» **Brief**:
Return exactly the lines below, starting with the one that has "RSS (178, 2570)" and going on through the one that has "[Зачем российский борт".

Stored data
########################################

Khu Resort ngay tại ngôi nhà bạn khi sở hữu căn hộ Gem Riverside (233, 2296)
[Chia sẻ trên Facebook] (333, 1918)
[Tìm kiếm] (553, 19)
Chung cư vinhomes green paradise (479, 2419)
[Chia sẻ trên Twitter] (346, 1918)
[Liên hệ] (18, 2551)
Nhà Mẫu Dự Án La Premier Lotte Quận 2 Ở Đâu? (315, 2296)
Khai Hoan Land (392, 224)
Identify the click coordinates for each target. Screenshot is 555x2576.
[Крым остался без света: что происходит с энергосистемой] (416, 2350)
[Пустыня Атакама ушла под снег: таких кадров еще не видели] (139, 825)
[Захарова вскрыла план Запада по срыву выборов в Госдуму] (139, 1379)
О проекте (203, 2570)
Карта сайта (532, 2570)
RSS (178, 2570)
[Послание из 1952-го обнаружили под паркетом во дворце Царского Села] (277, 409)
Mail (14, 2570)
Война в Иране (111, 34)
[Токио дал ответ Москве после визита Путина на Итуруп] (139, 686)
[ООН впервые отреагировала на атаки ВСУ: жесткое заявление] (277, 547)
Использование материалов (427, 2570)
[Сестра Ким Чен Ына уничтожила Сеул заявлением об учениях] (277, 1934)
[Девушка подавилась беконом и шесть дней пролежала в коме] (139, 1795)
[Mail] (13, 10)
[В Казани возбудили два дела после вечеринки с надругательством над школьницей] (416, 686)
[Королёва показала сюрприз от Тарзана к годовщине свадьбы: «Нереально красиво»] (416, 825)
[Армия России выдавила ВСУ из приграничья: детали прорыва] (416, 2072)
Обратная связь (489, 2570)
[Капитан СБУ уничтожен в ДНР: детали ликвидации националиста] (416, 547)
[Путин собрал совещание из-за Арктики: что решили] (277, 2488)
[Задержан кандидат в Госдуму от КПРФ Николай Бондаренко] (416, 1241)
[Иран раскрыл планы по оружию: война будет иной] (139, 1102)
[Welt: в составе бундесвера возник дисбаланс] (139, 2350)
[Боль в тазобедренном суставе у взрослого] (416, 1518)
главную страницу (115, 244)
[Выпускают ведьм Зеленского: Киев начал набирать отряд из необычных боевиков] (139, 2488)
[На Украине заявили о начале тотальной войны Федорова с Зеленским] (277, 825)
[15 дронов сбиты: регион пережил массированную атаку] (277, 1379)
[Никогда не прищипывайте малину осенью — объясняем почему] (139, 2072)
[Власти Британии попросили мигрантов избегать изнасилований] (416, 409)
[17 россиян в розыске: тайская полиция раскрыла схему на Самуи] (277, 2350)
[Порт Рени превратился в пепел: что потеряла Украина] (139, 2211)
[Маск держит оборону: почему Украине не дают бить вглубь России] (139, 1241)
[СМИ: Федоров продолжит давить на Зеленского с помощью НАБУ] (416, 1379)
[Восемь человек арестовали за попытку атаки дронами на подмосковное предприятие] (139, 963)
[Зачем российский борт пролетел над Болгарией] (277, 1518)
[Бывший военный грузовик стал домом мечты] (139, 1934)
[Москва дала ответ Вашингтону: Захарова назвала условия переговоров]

########################################

» **Response box**:
RSS (178, 2570)
[Послание из 1952-го обнаружили под паркетом во дворце Царского Села] (277, 409)
Mail (14, 2570)
Война в Иране (111, 34)
[Токио дал ответ Москве после визита Путина на Итуруп] (139, 686)
[ООН впервые отреагировала на атаки ВСУ: жесткое заявление] (277, 547)
Использование материалов (427, 2570)
[Сестра Ким Чен Ына уничтожила Сеул заявлением об учениях] (277, 1934)
[Девушка подавилась беконом и шесть дней пролежала в коме] (139, 1795)
[Mail] (13, 10)
[В Казани возбудили два дела после вечеринки с надругательством над школьницей] (416, 686)
[Королёва показала сюрприз от Тарзана к годовщине свадьбы: «Нереально красиво»] (416, 825)
[Армия России выдавила ВСУ из приграничья: детали прорыва] (416, 2072)
Обратная связь (489, 2570)
[Капитан СБУ уничтожен в ДНР: детали ликвидации националиста] (416, 547)
[Путин собрал совещание из-за Арктики: что решили] (277, 2488)
[Задержан кандидат в Госдуму от КПРФ Николай Бондаренко] (416, 1241)
[Иран раскрыл планы по оружию: война будет иной] (139, 1102)
[Welt: в составе бундесвера возник дисбаланс] (139, 2350)
[Боль в тазобедренном суставе у взрослого] (416, 1518)
главную страницу (115, 244)
[Выпускают ведьм Зеленского: Киев начал набирать отряд из необычных боевиков] (139, 2488)
[На Украине заявили о начале тотальной войны Федорова с Зеленским] (277, 825)
[15 дронов сбиты: регион пережил массированную атаку] (277, 1379)
[Никогда не прищипывайте малину осенью — объясняем почему] (139, 2072)
[Власти Британии попросили мигрантов избегать изнасилований] (416, 409)
[17 россиян в розыске: тайская полиция раскрыла схему на Самуи] (277, 2350)
[Порт Рени превратился в пепел: что потеряла Украина] (139, 2211)
[Маск держит оборону: почему Украине не дают бить вглубь России] (139, 1241)
[СМИ: Федоров продолжит давить на Зеленского с помощью НАБУ] (416, 1379)
[Восемь человек арестовали за попытку атаки дронами на подмосковное предприятие] (139, 963)
[Зачем российский борт пролетел над Болгарией] (277, 1518)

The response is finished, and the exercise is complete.